According to them, very little is known about & TV’s content strategy right now but on the basis of  market information, the presentation and channel tone and identity is likely to be similar to &pictures which has a youthful appeal and focuses on newer movies relevant to younger audiences. Youth as an audience base is Zee TV’s strength in fact it has the highest skew to the 15-24 age groups among all GEC channels. Zee has also been traditionally strong in towns with lower pop strata, Maharashtra, SEC CDE audiences and LC1 towns. With this channel the network may try to target youth SEC AB in Mumbai, Delhi and other large towns where they have been comparatively weak from a historic perspective.

“If the youth centric strategy succeeds especially in Zee’s weaker geographies such as Mumbai and Delhi and among the youth in other large towns, the channel can aim at reaching 0.2-0.5% channel share at the end of 2015; considering that the network is planning to invest Rs. 1,000 crore on this channel in the next 2-3 years, this is achievable putting it ahead of Sony Pal and Zee Network’s Zindagi,” they added.

Nagpal pointed out that whether a channel will work or not, will take time to decide, because it is not easy to create differentiated content and get noticed amidst plenty in the market. To the question on how well these new channels fare in the non metro markets, he commented, “Other than the problem of distribution and carriage fee, these new channels appeal more in smaller towns, because in the metros there is enough of digital happening and it is already a very crowded market.”

Commenting on expectations from &TV, Subramanian and Natrajan explained, “The viewership in the GEC space is fragmented across key TG clusters.
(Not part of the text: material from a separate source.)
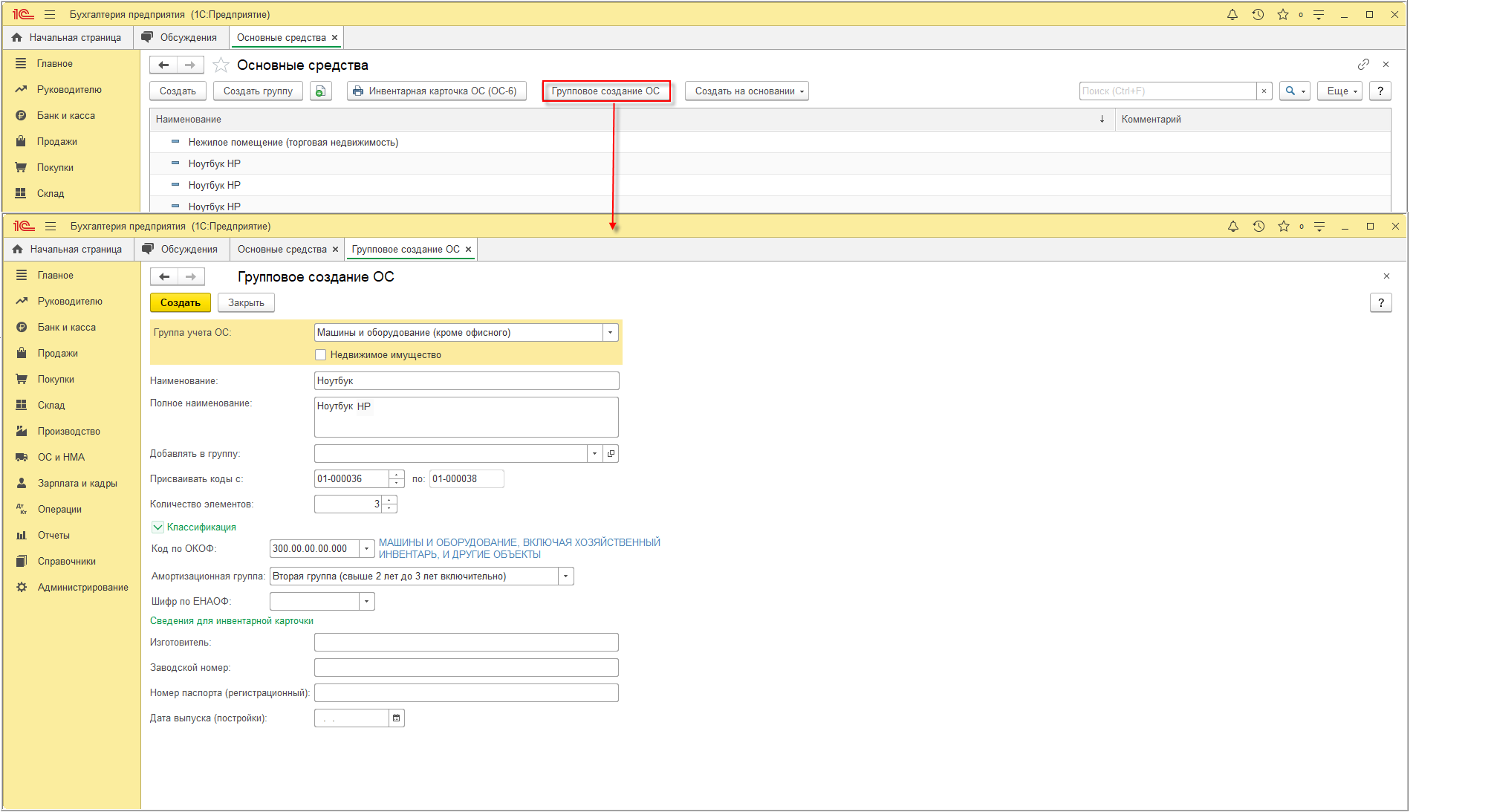1494x812 pixels.
Task: Open the selected group via the open-form icon
Action: click(x=611, y=454)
The new launches have not really taken off from a rating stand point; however the conversation and buzz value in social media around Zindagi and its differentiated programming is good. The key point is that viewers are not averse to trying new content which is evident in the initial performance in terms of rating for both Pal and Zindagi which augers well for & TV and other future launches in this genre.”

Citing some of the problems which &TV can face, they commented “The recent reports about the I & B ministry wanting to scrap the ad cap will not augur well for fresh launches as fight for advertising revenue will intensify and margins will be under pressure with potential increase in content acquisition costs. BARC coming in the 2nd half of the year may alter several paradigms in the TV Industry. The current mood in the Industry is that of cautious optimism. 0.05-0.09% channel share at the end of the initial 13 weeks should be a fair benchmark.”